Subculturing Adherent Cells
For passaging your own cell line, we recommend that you closely follow the instructions provided with each product you are using in your experiments. The consequences of deviating from the culture conditions required for a particular cell type can range from the expression of aberrant phenotypes to a complete failure of the cell culture.
- Culture vessels containing your adherent cells
- Tissue-culture treated flasks, plates or dishes
- Complete growth medium, pre-warmed to 37°C
- Disposable, sterile 15-mL tubes
- 37°C incubator with humidified atmosphere of 5% CO2
- Balanced salt solution such as Dulbecco’s Phosphate Buffered Saline (DPBS), containing no calcium, magnesium, or phenol red
- Dissociation reagent such as trypsin or TrypLE™ Express, without phenol red
- Reagents and equipment to determine viable and total cell counts such as Countess® Automated Cell Counter, Trypan Blue and hemacytometer, or Coulter Counter® (Beckman Coulter)
|This video explains why, when and how to passage cells grown in both adherent and suspension cultures. This includes cell dissociation, counting cells, determining optimal seeding density and preparing new culture vessels for passaged cells.|
All solutions and equipment that come in contact with the cells must be sterile. Always use proper sterile technique and work in a laminar flow hood.
- Remove and discard the spent cell culture media from the culture vessel.
- Wash cells using a balanced salt solution without calcium and magnesium (approximately 2 mL per 10 cm2 culture surface area). Gently add wash solution to the side of the vessel opposite the attached cell layer to avoid disturbing the cell layer, and rock the vessel back and forth several times.
Note: The wash step removes any traces of serum, calcium, and magnesium that would inhibit the action of the dissociation reagent.
- Remove and discard the wash solution from the culture vessel
- Add the pre-warmed dissociation reagent such as trypsin or TrypLE™ to the side of the flask; use enough reagent to cover the cell layer (approximately 0.5 mL per 10 cm2). Gently rock the container to get complete coverage of the cell layer.
- Incubate the culture vessel at room temperature for approximately 2 minutes. Note that the actual incubation time varies with the cell line used.
- Observe the cells under the microscope for detachment. If cells are less than 90% detached, increase the incubation time a few more minutes, checking for dissociation every 30 seconds. You may also tap the vessel to expedite cell detachment.
- When ≥ 90% of the cells have detached, tilt the vessel for a minimal length of time to allow the cells to drain. Add the equivalent of 2 volumes (twice the volume used for the dissociation reagent) of pre-warmed complete growth medium. Disperse the medium by pipetting over the cell layer surface several times.
- Transfer the cells to a 15-mL conical tube and centrifuge then at 200 × g for 5 to 10 minutes. Note that the centrifuge speed and time vary based on the cell type.
- Resuspend the cell pellet in a minimal volume of pre-warmed complete growth medium and remove a sample for counting.
- Determine the total number of cells and percent viability using a hemacytometer, cell counter and Trypan Blue exclusion, or the Countess® Automated Cell Counter. If necessary, add growth media to the cells to achieve the desired cell concentration and recount the cells.
Note: We recommend using the Countess® Automated Cell Counter to determine the total number of cells and percent viability. Using the same amount of sample that you currently use with the hemacytometer, the Countess® Automated Cell Counter takes less than a minute per sample for a typical cell count and is compatible with a wide variety of eukaryotic cells. See the protocol on Counting Cells with a Hemacytometer.

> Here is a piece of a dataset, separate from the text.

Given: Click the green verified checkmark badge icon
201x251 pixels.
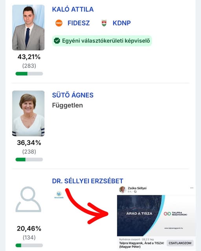Looking at the screenshot, I should 57,41.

- Dilute cell suspension to the seeding density recommended for the cell line, and pipet the appropriate volume into new cell culture vessels, and return the cells to the incubator.
Note: If using culture flasks, loosen the caps before placing them in the incubator to allow proper gas exchange unless you are using vented flasks with gas-permeable caps.
- Passage insect cells at log phase. However, if your insect cells are strongly adherent, you may passage them at confluency or slightly after when they are starting to pull away from the bottom of the flask because they will be easier to dislodge.
- Densities lower than 20% confluency inhibit growth. The healthiest cells are those taken from log phase cultures.
- CO2 exchange is not recommended for insect cell culture.
- Maintain insect cells at 27°C in a non-humidified environment. Cells can be maintained at room temperature on the bench top if protected from light or in a drawer. However, a 27°C controlled environment is recommended.
- Use media specifically formulated for insect cell growth.
- Insect cells attach very tightly to substrates under serum-free conditions and require additional effort to detach. To dislodge the cells, you may need to give the flask one quick shake using a wrist-snapping motion. To avoid contamination, always tighten the cap before this procedure.
Caution: We do not recommend shaking the flask vigorously, because it may result in damage to the cells.